Preparative and Analytical Ultracentrifugation
Ultracentrifugation refers to any centrifugation process carried out at extremely high speeds, typically generating RCF values exceeding 100,000 times gravity. This high force is necessary to sediment very small particles like proteins, nucleic acids, and small viruses. Ultracentrifugation is divided into two categories based on purpose: preparative and analytical.
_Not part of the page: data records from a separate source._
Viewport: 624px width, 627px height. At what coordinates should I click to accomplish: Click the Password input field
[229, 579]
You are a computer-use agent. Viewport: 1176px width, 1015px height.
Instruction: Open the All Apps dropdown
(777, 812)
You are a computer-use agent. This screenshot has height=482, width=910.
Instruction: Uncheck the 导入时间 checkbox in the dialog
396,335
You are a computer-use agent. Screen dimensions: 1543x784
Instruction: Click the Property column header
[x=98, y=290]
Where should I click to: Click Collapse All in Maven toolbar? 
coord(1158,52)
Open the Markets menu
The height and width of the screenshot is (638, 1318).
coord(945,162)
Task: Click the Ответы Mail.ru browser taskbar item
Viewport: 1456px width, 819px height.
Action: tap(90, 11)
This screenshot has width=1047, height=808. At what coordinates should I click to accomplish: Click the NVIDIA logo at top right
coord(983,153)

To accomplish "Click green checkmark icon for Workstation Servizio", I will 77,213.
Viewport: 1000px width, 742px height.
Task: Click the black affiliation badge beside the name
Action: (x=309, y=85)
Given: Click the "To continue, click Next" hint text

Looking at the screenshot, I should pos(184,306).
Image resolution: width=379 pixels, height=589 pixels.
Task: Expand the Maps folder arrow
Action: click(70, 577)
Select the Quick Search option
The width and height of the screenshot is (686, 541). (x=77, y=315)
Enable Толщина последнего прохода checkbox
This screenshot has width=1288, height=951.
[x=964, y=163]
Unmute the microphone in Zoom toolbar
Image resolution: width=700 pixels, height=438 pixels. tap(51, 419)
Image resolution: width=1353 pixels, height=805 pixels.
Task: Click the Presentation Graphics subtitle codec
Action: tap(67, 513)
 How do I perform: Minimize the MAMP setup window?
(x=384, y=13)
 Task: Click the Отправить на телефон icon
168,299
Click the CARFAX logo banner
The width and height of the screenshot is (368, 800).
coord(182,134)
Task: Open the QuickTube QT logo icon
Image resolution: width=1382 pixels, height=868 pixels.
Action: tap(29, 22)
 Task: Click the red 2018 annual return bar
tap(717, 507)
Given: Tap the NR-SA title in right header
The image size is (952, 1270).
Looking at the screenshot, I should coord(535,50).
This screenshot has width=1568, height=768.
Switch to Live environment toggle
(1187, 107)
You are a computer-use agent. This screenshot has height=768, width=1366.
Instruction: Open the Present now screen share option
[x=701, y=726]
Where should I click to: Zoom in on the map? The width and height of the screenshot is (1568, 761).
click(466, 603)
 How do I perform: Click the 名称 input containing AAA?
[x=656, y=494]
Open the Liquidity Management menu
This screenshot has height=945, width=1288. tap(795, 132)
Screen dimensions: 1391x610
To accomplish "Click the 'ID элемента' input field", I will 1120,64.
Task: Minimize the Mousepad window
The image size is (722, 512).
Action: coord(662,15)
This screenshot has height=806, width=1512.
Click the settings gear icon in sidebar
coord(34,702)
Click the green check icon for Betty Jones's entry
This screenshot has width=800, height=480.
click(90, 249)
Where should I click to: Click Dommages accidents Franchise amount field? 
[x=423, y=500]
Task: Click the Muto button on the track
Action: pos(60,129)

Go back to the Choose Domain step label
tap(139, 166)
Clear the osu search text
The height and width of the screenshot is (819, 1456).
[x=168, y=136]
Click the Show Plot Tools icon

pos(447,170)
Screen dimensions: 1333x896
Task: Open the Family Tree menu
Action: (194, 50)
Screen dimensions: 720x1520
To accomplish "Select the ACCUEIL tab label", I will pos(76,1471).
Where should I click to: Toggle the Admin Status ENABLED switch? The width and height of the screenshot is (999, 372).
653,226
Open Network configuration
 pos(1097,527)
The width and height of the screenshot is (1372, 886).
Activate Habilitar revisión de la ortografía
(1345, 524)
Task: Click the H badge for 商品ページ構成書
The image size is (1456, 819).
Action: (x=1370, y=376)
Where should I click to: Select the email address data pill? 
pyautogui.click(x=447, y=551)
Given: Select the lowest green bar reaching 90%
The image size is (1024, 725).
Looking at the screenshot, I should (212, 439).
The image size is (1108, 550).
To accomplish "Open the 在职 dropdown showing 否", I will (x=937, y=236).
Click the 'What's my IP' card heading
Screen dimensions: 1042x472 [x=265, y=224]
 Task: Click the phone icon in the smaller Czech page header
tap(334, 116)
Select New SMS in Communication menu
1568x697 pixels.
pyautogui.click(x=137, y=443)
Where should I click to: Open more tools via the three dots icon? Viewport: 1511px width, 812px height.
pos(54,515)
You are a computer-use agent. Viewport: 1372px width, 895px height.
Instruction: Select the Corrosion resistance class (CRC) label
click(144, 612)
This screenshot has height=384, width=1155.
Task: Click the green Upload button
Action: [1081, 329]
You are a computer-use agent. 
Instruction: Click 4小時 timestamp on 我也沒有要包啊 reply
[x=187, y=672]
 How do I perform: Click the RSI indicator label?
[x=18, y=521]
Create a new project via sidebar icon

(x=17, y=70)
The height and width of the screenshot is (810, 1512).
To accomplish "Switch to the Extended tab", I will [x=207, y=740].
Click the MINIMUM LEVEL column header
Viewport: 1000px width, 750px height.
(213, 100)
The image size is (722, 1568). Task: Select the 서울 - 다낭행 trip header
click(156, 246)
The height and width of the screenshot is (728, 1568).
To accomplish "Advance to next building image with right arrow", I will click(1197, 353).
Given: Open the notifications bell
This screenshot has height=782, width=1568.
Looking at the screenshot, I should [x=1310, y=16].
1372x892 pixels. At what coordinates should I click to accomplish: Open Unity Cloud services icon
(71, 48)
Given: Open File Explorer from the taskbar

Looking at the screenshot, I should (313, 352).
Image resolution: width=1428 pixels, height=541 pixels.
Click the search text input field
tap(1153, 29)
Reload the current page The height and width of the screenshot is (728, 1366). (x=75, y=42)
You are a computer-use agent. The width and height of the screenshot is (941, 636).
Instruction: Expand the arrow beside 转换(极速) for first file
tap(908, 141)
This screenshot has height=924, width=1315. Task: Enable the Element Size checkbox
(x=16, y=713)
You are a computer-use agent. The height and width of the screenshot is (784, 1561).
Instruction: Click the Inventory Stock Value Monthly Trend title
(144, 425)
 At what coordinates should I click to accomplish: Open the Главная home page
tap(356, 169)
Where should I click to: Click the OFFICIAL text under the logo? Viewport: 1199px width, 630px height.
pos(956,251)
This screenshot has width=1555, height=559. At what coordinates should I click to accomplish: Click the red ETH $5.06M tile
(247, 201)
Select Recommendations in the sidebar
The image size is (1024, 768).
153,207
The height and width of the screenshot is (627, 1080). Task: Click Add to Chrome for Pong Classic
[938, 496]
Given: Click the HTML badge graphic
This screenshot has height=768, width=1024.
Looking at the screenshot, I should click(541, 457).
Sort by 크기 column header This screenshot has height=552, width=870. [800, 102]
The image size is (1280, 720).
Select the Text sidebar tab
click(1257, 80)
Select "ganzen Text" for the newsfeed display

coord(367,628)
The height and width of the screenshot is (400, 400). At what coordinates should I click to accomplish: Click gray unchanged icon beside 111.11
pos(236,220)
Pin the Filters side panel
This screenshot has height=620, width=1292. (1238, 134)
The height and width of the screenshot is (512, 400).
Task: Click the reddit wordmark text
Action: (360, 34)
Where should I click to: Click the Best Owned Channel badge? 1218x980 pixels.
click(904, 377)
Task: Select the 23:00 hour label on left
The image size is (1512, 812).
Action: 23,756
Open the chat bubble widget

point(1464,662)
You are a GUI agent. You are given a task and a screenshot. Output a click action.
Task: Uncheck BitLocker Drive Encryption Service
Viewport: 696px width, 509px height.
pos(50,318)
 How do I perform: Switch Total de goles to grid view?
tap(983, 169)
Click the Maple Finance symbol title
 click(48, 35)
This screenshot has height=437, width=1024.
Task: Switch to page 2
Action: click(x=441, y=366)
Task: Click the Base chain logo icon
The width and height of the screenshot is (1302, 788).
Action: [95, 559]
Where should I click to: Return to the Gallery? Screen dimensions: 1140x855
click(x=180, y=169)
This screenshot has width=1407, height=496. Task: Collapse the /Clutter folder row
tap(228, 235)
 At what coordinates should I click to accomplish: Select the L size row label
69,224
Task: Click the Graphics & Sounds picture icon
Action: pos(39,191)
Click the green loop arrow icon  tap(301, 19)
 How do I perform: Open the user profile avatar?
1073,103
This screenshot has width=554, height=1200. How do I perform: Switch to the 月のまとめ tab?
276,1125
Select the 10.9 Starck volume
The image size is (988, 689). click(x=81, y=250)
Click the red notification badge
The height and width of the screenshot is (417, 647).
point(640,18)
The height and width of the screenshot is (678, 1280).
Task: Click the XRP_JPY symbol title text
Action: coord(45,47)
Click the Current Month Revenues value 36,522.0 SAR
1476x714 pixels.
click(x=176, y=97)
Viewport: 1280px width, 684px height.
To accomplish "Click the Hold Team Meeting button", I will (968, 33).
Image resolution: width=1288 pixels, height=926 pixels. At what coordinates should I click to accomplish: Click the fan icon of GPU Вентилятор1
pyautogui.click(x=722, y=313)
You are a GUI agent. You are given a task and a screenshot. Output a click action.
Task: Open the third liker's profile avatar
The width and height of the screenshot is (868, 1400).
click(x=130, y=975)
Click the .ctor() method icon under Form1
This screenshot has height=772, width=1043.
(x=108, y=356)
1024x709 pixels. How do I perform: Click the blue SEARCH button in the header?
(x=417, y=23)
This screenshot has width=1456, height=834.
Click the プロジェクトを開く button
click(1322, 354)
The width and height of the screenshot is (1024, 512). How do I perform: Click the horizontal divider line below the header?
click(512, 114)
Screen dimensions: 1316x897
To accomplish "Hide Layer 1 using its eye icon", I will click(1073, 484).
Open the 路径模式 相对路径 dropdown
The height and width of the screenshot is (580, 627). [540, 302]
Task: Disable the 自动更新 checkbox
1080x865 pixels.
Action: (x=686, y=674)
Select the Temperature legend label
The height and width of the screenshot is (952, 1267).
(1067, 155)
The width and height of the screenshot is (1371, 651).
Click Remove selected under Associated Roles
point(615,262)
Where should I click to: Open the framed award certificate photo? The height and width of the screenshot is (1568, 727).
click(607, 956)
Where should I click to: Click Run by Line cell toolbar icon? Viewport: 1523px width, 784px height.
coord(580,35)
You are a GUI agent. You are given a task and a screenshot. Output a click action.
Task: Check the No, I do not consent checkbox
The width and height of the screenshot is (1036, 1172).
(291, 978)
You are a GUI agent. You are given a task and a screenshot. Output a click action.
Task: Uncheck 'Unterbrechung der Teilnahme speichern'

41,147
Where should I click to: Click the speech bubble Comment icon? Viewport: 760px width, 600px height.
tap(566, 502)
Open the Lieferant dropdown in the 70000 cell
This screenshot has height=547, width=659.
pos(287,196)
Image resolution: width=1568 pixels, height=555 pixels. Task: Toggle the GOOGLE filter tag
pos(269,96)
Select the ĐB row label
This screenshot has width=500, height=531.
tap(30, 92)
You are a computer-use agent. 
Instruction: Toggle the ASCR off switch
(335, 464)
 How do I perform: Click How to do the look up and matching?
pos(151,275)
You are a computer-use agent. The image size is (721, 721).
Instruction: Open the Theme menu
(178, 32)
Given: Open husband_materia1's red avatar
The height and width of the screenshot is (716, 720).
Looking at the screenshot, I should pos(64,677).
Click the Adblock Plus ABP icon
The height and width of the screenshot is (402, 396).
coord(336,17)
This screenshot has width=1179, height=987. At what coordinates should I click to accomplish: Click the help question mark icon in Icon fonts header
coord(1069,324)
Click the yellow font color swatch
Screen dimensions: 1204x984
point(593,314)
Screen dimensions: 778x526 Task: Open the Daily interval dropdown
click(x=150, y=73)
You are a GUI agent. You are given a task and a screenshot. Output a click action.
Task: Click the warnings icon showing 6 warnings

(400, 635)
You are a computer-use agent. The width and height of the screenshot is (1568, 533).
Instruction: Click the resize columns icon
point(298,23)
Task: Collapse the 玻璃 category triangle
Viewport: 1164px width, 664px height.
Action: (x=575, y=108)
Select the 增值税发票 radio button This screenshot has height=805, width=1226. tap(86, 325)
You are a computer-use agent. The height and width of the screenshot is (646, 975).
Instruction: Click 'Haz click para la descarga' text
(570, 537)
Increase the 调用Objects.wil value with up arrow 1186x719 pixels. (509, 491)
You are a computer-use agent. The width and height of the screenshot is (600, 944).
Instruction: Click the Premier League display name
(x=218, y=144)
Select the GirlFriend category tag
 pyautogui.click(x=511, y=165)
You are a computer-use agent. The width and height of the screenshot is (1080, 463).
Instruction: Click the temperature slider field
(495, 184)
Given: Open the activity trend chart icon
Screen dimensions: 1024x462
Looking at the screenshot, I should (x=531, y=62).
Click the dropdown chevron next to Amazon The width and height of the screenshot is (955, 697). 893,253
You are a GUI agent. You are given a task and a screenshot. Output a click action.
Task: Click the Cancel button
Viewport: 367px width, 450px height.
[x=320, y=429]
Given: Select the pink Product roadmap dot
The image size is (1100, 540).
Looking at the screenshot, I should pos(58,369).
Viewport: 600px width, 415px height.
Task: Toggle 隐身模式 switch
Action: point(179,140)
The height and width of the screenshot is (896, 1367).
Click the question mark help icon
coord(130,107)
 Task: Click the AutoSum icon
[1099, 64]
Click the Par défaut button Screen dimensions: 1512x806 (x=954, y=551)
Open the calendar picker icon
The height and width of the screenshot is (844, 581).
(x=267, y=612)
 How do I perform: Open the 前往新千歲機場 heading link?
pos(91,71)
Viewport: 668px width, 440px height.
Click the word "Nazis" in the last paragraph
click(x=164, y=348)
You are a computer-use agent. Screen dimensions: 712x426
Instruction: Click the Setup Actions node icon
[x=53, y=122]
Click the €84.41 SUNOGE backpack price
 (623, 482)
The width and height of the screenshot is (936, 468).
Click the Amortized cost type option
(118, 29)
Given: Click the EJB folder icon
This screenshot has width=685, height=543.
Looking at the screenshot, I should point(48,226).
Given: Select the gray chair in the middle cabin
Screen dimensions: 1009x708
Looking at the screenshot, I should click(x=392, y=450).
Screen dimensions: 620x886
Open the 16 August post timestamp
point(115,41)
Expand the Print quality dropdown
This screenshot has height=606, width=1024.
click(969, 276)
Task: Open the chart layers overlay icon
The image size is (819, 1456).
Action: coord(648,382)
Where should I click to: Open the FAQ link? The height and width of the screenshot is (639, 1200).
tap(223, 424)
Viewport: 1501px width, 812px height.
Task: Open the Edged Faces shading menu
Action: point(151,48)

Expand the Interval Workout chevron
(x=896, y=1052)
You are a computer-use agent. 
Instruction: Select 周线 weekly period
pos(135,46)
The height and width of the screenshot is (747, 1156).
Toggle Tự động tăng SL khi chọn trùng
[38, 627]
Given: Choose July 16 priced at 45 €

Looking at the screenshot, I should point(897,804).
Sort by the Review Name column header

Preparative Ultracentrifugation
Preparative ultracentrifugation focuses on the physical isolation and collection of purified material. It applies the principles of differential or density gradient centrifugation at high speeds to separate microscopic components. The goal is to harvest sufficient quantities of the purified product, such as a specific protein or viral particles, for use in subsequent experiments.
Analytical Ultracentrifugation (AUC)
Analytical ultracentrifugation (AUC) focuses on the measurement and characterization of macromolecules rather than bulk collection. Specialized analytical ultracentrifuges are equipped with optical detection systems that monitor particle movement in real-time. These optics track the sedimentation boundaries, allowing researchers to calculate precise physical properties. AUC is used to determine molecular weight, purity, conformational changes of proteins, and binding affinity between molecules.